**Task**: Copy the records verbatim, starting with the line that contains "The image size" and going on through the end of the records. Leave the pictures out of your copy.

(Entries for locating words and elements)
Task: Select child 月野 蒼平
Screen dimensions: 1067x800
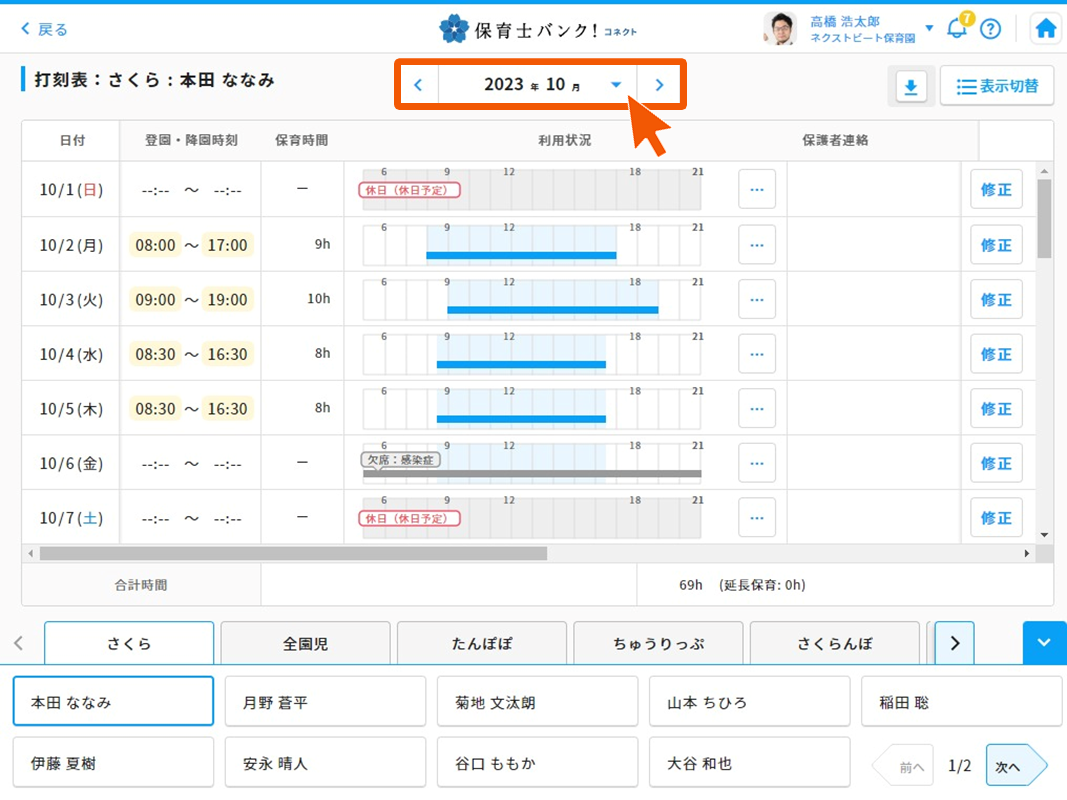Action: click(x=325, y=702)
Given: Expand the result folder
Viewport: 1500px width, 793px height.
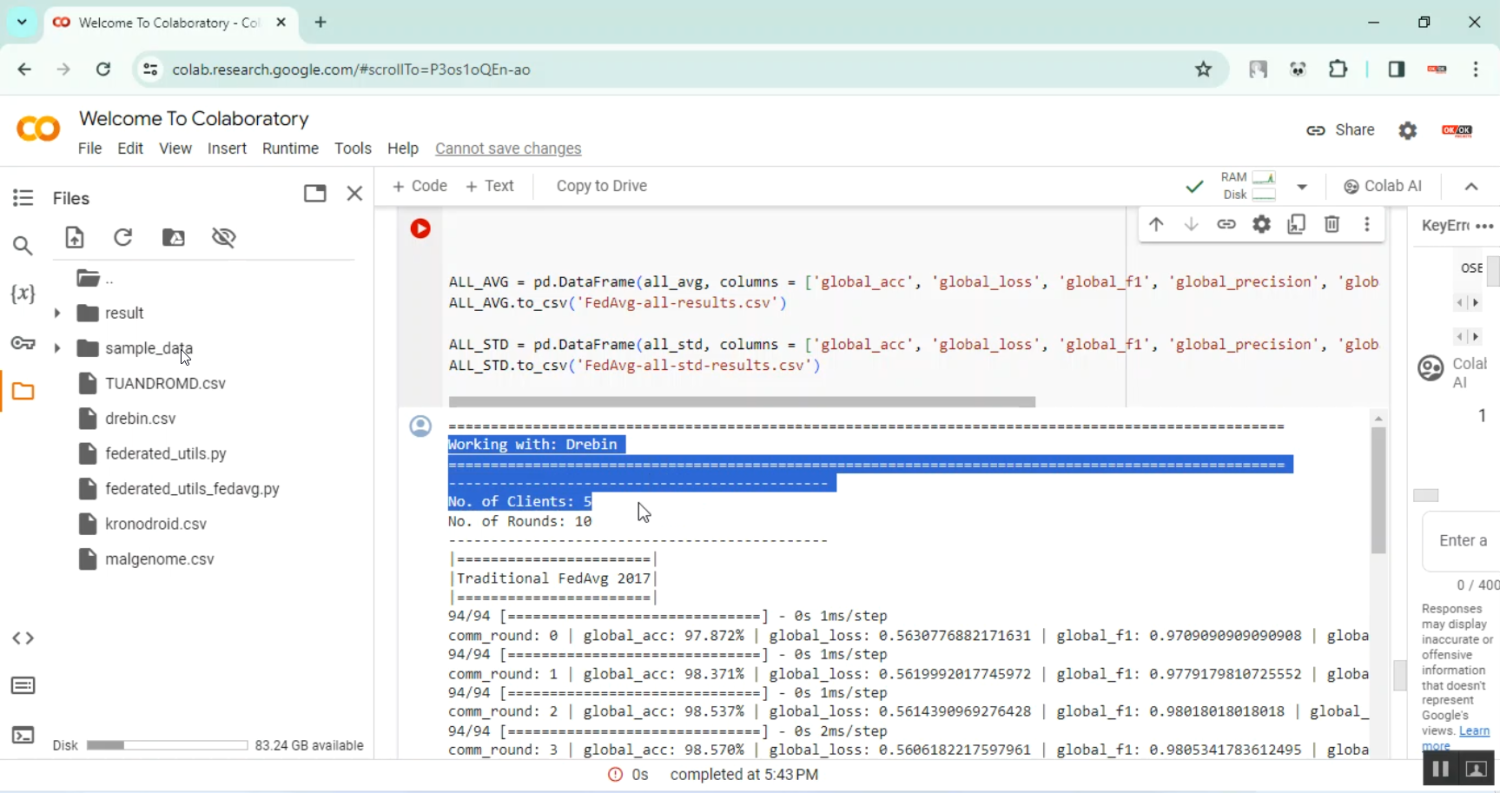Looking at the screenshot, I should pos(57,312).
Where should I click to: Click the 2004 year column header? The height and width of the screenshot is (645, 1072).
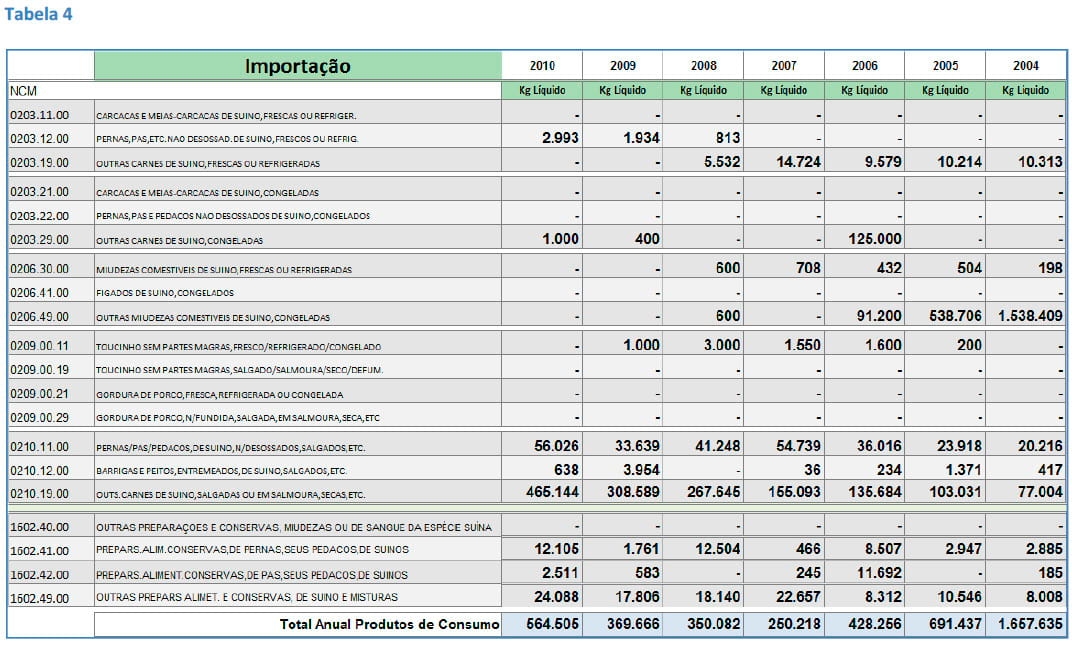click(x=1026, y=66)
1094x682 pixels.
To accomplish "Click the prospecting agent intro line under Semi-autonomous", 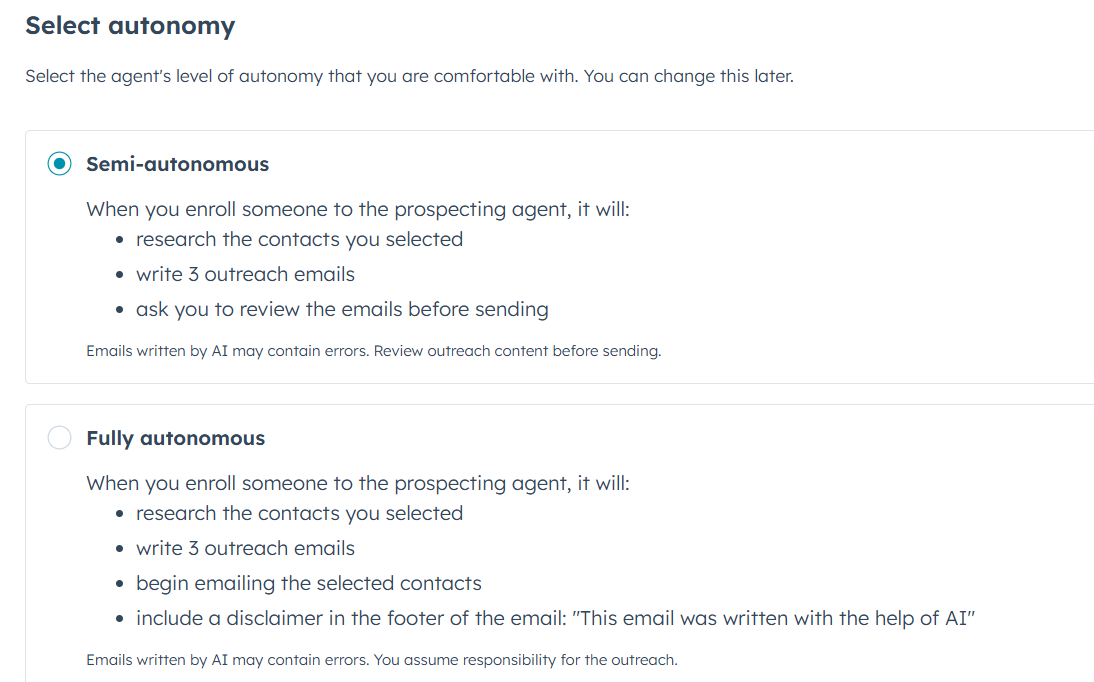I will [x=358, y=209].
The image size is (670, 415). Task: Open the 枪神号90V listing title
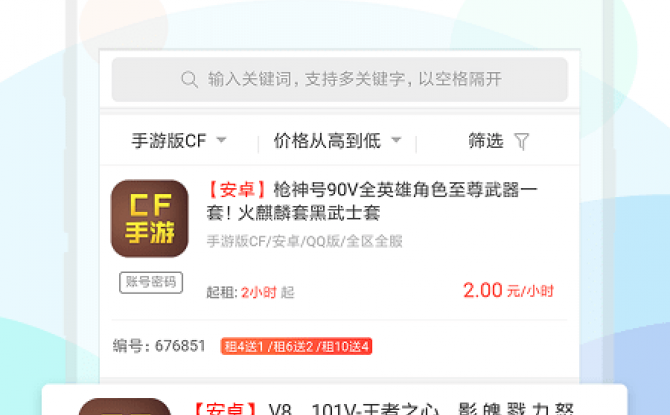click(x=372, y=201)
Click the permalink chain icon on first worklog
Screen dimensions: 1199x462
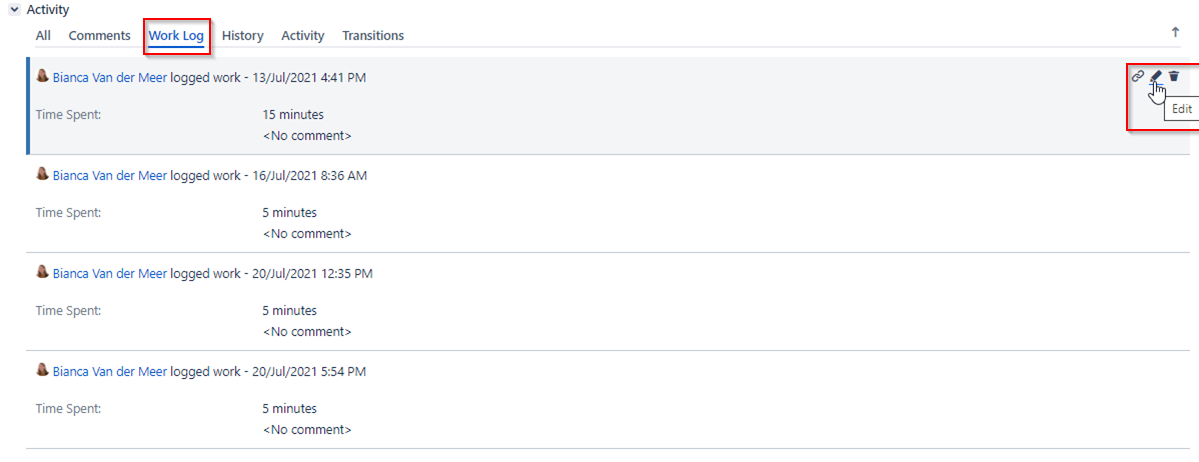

**Complete answer**:
The image size is (670, 415). Task: Open the 枪神号90V listing title
click(x=372, y=201)
Click the permalink chain icon on first worklog
Screen dimensions: 1199x462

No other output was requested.